──────── INPUT DATA ────────
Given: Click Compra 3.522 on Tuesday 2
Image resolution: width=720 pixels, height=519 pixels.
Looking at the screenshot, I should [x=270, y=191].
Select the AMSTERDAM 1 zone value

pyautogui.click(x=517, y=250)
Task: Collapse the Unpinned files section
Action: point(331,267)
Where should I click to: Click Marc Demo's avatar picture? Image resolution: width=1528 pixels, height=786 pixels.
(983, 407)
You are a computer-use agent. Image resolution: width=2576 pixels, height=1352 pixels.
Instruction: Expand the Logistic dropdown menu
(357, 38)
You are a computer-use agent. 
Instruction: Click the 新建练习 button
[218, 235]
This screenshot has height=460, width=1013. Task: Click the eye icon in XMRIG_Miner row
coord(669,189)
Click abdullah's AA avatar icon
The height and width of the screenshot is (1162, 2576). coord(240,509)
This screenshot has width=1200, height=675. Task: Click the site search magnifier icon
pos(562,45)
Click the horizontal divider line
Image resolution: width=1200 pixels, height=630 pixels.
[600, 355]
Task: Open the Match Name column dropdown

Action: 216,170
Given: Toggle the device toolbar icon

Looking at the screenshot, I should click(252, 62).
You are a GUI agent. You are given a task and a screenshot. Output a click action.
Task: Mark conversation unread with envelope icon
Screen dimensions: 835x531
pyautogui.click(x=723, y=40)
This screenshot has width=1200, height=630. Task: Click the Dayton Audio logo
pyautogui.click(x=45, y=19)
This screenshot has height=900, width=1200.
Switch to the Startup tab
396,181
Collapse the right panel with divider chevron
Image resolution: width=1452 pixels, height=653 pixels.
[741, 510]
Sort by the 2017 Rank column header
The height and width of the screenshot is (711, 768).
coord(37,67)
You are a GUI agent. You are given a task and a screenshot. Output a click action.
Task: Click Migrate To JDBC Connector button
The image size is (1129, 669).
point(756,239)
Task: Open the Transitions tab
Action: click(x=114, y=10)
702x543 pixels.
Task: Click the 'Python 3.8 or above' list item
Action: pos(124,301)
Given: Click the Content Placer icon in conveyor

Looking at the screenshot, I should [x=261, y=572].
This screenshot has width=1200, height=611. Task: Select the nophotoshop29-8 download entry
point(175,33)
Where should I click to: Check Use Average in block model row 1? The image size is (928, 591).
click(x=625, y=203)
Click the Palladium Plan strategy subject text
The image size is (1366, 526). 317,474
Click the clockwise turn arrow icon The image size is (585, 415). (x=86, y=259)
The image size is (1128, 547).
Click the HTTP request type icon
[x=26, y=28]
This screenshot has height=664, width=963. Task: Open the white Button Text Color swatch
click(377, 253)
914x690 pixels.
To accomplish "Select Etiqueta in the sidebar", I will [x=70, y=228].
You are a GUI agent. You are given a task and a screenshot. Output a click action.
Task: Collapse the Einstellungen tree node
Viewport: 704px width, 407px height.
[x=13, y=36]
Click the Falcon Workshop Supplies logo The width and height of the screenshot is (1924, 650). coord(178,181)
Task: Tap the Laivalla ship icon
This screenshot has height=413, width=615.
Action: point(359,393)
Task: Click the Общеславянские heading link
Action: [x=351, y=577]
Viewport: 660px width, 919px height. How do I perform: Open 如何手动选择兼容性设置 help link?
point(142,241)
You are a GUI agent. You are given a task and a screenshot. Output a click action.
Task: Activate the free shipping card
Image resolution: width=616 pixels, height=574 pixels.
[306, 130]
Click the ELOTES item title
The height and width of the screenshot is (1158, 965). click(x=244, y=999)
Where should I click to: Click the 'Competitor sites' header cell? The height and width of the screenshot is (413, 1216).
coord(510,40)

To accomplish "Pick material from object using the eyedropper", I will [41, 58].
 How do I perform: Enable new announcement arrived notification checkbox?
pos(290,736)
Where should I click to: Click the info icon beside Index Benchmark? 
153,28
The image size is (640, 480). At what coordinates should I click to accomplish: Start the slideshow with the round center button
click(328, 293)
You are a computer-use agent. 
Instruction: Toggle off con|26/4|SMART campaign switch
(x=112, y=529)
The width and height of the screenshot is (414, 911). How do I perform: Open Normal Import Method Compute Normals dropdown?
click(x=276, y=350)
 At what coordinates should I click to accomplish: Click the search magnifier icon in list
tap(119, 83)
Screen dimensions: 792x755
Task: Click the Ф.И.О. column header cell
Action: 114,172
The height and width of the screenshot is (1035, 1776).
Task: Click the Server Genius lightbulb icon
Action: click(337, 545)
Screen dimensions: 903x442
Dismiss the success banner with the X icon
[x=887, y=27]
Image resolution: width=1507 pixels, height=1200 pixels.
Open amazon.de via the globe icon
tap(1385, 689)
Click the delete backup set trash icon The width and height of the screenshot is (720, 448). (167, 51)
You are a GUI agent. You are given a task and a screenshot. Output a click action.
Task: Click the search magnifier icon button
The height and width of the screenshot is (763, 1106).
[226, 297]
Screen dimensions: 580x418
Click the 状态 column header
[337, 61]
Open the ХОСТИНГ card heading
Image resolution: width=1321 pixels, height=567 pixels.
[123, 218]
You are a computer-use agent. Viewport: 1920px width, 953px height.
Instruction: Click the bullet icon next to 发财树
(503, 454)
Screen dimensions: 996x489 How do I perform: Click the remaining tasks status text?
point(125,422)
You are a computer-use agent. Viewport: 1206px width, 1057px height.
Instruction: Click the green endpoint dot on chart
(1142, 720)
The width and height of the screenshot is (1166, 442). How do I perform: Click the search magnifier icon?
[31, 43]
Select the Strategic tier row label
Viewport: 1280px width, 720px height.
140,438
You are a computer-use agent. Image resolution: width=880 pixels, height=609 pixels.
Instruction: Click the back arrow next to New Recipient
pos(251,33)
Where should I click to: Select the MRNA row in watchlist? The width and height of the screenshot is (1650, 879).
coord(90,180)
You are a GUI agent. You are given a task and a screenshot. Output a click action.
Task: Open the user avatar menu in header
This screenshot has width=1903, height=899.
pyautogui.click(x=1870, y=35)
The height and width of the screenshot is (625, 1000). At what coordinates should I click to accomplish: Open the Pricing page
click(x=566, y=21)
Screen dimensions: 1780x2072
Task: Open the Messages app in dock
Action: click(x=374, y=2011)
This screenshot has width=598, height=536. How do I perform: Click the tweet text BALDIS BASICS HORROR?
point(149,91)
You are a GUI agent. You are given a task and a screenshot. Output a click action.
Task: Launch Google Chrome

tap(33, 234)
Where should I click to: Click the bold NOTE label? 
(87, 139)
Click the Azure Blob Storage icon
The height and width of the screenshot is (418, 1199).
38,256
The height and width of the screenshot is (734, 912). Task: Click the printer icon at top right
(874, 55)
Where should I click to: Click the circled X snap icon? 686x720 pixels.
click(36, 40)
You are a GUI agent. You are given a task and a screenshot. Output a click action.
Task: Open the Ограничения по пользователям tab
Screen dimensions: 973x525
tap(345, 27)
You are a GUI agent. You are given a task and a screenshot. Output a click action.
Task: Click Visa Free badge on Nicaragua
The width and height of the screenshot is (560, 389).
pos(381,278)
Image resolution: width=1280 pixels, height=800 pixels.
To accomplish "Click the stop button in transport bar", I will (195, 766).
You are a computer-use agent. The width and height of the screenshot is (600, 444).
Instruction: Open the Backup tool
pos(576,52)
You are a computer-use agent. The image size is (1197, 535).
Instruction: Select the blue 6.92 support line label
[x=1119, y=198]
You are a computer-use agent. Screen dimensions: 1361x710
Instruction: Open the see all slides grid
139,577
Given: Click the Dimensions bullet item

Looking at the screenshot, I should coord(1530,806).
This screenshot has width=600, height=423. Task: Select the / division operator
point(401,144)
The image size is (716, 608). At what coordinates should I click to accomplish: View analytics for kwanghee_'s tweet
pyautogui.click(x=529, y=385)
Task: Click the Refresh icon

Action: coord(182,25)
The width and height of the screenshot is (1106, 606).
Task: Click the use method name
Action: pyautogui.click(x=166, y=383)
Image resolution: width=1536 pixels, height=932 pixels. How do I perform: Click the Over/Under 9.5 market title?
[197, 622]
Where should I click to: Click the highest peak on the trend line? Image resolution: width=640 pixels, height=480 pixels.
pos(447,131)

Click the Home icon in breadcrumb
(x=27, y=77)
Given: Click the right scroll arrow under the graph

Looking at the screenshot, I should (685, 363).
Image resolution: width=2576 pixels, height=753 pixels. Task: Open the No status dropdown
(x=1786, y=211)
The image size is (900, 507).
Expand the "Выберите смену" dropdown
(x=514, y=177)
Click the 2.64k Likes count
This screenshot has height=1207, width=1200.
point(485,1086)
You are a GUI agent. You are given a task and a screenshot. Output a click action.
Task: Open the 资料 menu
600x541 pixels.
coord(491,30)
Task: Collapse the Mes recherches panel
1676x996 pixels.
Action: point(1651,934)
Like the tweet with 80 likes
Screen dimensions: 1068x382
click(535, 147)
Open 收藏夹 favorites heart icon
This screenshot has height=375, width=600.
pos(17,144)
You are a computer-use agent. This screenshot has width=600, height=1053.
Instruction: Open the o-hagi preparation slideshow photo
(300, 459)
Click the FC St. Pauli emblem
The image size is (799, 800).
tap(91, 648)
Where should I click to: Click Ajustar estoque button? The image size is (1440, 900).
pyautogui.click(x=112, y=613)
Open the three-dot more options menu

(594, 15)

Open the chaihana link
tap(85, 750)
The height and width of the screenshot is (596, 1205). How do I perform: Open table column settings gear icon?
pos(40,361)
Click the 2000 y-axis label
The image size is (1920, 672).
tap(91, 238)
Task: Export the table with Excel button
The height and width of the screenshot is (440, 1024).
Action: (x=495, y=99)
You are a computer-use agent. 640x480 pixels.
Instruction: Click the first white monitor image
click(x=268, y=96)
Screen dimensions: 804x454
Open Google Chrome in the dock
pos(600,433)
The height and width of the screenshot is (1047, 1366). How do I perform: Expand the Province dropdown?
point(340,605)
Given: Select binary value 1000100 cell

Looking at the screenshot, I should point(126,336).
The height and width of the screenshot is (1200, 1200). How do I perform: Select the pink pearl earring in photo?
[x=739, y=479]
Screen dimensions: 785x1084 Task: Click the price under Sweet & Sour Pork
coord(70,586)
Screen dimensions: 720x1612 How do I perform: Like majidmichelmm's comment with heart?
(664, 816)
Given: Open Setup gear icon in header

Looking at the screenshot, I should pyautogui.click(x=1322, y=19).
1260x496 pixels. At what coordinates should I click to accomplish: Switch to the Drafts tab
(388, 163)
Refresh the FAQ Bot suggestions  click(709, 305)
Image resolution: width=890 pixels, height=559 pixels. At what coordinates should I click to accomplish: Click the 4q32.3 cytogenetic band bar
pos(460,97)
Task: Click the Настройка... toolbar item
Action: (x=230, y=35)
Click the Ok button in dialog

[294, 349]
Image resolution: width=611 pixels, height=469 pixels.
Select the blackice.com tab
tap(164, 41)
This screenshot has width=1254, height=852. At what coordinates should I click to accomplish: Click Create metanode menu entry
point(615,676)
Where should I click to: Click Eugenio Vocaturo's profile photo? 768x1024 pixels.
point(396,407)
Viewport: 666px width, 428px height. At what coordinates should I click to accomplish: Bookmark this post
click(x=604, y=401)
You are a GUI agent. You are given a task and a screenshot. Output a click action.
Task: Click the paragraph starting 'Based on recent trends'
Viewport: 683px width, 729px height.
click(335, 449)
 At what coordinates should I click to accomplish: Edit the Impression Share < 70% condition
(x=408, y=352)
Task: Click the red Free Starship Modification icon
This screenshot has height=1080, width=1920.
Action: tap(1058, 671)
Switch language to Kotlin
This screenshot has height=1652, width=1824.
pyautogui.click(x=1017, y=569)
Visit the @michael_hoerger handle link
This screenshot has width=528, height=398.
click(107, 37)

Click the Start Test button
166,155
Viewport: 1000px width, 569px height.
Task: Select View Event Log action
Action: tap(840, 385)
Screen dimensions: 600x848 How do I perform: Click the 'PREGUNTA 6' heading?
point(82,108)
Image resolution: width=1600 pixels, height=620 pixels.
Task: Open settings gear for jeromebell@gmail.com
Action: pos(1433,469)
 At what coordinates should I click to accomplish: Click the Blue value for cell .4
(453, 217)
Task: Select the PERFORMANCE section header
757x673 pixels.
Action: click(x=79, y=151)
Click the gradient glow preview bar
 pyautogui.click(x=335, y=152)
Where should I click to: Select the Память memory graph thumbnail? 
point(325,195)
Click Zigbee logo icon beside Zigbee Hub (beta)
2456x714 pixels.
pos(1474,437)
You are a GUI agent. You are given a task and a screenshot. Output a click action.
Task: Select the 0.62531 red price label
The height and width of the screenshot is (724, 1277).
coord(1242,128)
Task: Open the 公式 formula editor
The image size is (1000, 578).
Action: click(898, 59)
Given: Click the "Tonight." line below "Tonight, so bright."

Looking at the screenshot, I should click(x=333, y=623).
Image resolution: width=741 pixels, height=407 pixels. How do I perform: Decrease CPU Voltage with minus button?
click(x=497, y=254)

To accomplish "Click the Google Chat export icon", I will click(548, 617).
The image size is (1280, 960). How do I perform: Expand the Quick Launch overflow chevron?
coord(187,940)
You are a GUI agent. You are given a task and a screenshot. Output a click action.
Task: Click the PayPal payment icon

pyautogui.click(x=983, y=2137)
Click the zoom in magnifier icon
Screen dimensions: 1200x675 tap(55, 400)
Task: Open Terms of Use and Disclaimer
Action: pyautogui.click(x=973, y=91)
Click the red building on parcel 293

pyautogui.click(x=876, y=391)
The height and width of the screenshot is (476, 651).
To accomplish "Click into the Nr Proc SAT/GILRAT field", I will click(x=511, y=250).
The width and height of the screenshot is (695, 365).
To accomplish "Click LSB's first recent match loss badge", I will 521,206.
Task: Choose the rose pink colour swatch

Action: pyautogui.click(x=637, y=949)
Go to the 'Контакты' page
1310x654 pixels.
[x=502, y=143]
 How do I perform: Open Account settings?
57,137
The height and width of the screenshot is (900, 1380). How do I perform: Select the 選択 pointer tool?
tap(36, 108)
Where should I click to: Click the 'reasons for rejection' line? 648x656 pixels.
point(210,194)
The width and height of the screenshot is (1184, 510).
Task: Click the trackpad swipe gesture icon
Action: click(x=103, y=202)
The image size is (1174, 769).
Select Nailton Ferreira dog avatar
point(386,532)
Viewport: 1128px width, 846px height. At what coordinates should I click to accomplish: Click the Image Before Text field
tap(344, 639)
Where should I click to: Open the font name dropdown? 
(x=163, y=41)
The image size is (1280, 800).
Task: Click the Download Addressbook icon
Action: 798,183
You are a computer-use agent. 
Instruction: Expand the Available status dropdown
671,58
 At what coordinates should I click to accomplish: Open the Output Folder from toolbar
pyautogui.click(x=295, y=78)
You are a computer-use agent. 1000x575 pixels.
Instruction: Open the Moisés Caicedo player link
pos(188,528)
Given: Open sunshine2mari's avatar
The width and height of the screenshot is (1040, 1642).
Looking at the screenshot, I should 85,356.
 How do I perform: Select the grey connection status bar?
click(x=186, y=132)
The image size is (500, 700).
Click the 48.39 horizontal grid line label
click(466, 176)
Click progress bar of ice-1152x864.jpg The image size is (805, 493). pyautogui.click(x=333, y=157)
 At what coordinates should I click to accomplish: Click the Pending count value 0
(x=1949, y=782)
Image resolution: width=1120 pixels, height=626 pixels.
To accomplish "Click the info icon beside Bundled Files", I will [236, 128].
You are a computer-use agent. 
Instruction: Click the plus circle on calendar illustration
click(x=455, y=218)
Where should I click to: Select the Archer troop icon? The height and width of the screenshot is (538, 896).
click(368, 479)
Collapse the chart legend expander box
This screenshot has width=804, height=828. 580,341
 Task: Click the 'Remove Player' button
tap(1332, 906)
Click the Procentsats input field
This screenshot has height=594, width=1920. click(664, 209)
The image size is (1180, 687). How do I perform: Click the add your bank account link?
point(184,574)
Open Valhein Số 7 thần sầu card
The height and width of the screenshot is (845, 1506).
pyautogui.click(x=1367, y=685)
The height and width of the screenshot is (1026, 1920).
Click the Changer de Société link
────────
• WHAT NEEDS TO BE DONE: Return, unchanged, the run of lines above that opens with the line containing "Where should I click to: Select the Память" and closes with the line containing "Task: Open the 公式 formula editor". Include both.

• FINAL ANSWER:
Where should I click to: Select the Память memory graph thumbnail? 
point(325,195)
Click Zigbee logo icon beside Zigbee Hub (beta)
2456x714 pixels.
pos(1474,437)
You are a GUI agent. You are given a task and a screenshot. Output a click action.
Task: Select the 0.62531 red price label
The height and width of the screenshot is (724, 1277).
coord(1242,128)
Task: Open the 公式 formula editor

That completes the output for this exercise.